1. Potential correlation research question (with 2 variables)
Is the secondary school student academic performance (Variable 1) correlated to their medium of instruction in school (Variable 2)?
Correlated Variable 1: Secondary school student academic performance
Correlated Variable 2: Medium of instruction in school
Testing Hypothesis
H0:
Null hypothesis means that secondary school student academic results are not related to their medium of instruction in school.
2. How could data for the correlated variables be collected?
First of all, assume the score of public examination can measure students’ academic performance in Chinese/English as a Medium of Instruction (CMI/EMI) school, by keeping all the other factors constantly.
Then, collect the samples from CMI and EMI school for pilot test, a graph can be plotted with score of students’ public examination, against the medium of instruction.
After the data collection, correlation coefficient “r” will be computed for that two correlated variables, if r = 0, it means there is no relationship between student academic result and their medium of instruction in school.
Likewise, if r ≠ 0, it means there is a direct relationship between student academic result and their medium of instruction in school.
Further analysis
If correlation coefficient is r ≠ 0, an alternative hypothesis will be set.
HA:
Students have a better academic performance if they study in a EMI school.

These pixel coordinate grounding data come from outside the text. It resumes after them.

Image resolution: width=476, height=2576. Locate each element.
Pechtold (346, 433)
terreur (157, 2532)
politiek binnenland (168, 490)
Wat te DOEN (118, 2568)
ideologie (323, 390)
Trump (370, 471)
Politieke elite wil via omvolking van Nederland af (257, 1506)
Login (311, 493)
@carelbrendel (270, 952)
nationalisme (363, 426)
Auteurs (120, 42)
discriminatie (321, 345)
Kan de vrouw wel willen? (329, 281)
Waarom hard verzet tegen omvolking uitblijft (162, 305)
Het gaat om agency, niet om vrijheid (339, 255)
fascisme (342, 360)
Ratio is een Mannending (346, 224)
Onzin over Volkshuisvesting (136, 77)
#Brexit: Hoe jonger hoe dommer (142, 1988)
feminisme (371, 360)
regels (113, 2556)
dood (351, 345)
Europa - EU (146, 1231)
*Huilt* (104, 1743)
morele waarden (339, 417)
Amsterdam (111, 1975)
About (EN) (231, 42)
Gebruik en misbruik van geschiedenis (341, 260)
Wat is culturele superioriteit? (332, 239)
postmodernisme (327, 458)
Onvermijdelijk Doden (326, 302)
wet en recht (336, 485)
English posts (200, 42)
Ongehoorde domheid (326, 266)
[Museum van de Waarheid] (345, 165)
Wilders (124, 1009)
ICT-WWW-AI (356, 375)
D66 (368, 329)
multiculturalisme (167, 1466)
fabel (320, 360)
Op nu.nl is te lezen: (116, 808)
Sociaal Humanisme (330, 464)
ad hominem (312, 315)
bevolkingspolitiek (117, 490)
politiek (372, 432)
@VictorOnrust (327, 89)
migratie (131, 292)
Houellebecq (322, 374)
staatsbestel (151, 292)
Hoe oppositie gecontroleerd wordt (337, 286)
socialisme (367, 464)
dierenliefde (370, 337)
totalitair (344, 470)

Further analysis will be conducted if necessary, such as rank the student academic performance in CMI and EMI school.
3. Provide argument how answer to that question can contribute to improvements in some aspect of education/ teaching and learning?
If the correlation coefficient is >0.5, it is a positive correlation. Then, the school can consider to enhance the students’ academic results / performance by using English as a medium of instruction in school.
2 comments:
When comparing results it would be interesting to not only look at students' overall results, but to also look at results in the same subject eg mathematics. This is of course assuming that the CMI and EMI exams in each (non-language) subject are equal in terms of difficulty.
I also wonder if there should be some narrowing of the data sample to include only those students whose teachers have the same "degree of efficiency" in language - i.e. it could be assumed that CMI teachers are native-speakers of the language, could the same be assumed for EMI teachers? If not how can this effect be minimised in the population being researched?
Alternative Hypothesis:
That a student's efficiency in their language of instruction is positively reflected to their academic performance
Independent Variable:
Language of Instruction - this could be assessed through a students examination results in this language i.e. CMI student Chinese language papaer. EMI student English language
Dependent Variable:
A students academic performance in other exams
Population:
Final year students in HK schools.
Sample:
randomly selected students from a range of all HK schools. Need to ensure an even number of students M/F and different bands of schools.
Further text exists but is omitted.